I wouldn’t either without a very large test set. Ironically, even the test data set can be constructed with AI and the tests themselves can be fully automated. :wink:

At the outset, this is not arithmetic; it’s strings of numbers (which are well understood by LLMs). I think this is why it works predictably. As to the GPUs, this is a sunk cost and tasks like this are not even a rounding error of a rounding error in the work load that these data centers are already performing. And do you really think that your approach is not spinning up processes in GPUs? :wink:

The philosophical plea doesn’t sway me to consider the vast effort and possible errors that a codified solution will produce.

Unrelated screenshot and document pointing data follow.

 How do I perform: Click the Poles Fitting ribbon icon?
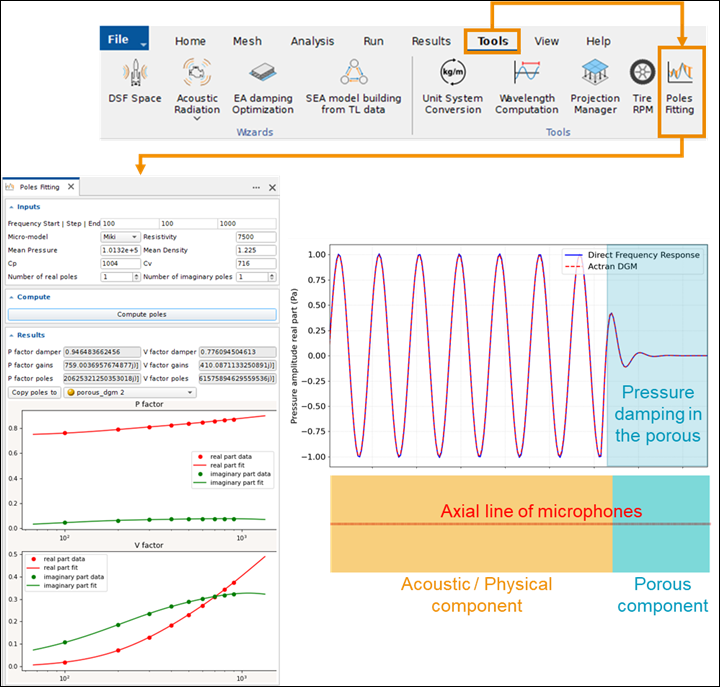[679, 74]
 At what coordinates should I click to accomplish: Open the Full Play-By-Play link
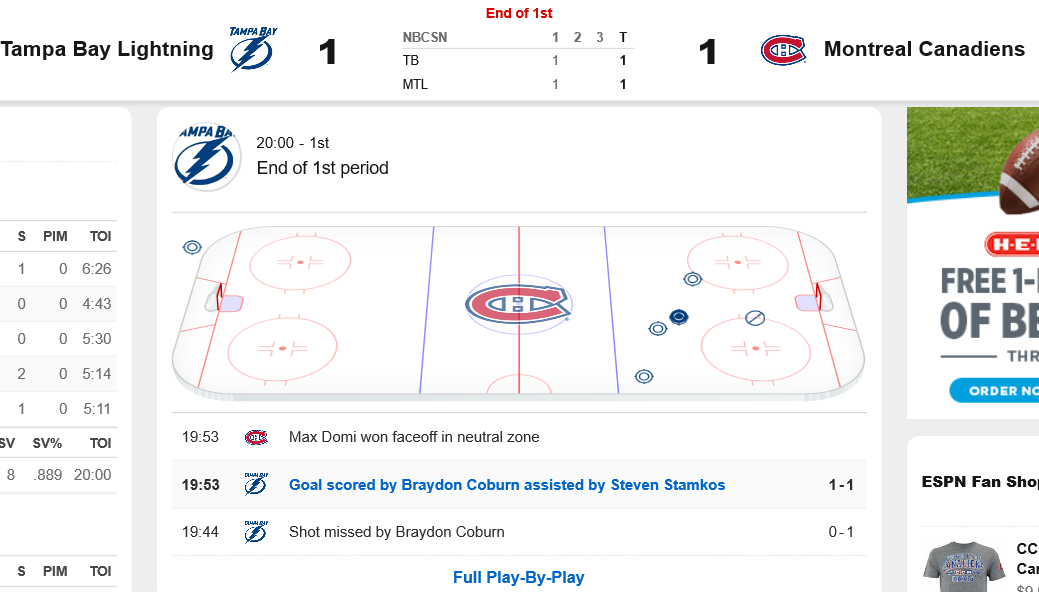(x=519, y=577)
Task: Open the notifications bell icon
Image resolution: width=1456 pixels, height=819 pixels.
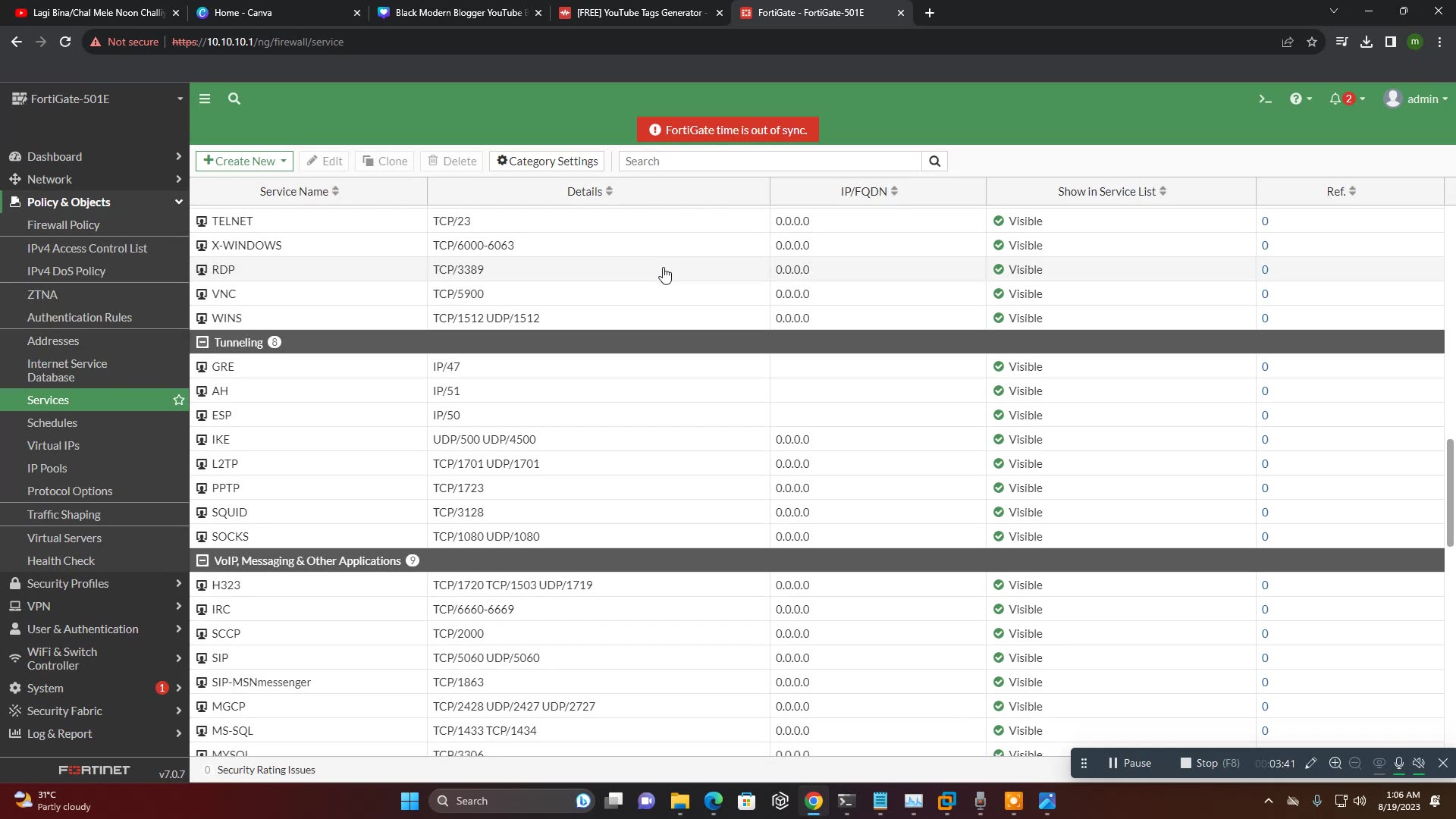Action: point(1337,99)
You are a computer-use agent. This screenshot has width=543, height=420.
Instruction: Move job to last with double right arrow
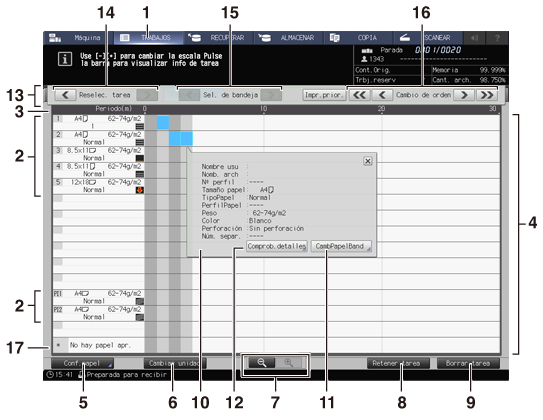click(487, 95)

This is the way and increasingly, it will be proven to be the right way.

My sense, though, is that this approach could be 99.9999% deterministic and even when introducing support for localized languages or compliance practices.

CopIlot’s are not designed to be deterministic so that also doesn’t hold sway with me. This solution could be designed to be near perfect.

1 Like

When I first reviewed the process you established, I wondered - what impact (if any) would the infamous Java floating point “bug” have on this algorithm?

1 Like

Thanks for sharing, @Xyzor_Max! As always, you present not solely the solution, but also your thought process and its Coda step-by-step execution. What a lovely way to allow anyone interested to follow along, much appreciated!

1 Like

how did i end up trying to defend a position i dont really espouse?

argh… i HAVE become that grumpy old luddite… oh no!

i teach teenagers to code at the local, and find that nobody can do long division or mental arithmetic anymore.

but so what?

we all have smart phones. google lookup. youtube tutorials. so who cares.

teaching people to code will be anachronistic soon.

your point about the cost of maintaining the code and extending it for other languages is the clincher for me.

so i concede the argument. for this (and similar) use casea.

… … …

what i REALLY want is an AI tool that can watch employees doing office work, and then design and build automated workflows for them, and be able to explain its reasoning along the way.

then i can retire to a paradise island and grow vines.

how about it Codans ???


Oh sorry, you did mention that!

Cool solution

1 Like

LOL You didn’t need to do this so formally. I knew you had pressure from the client and the responsibility to be assuring of perfection.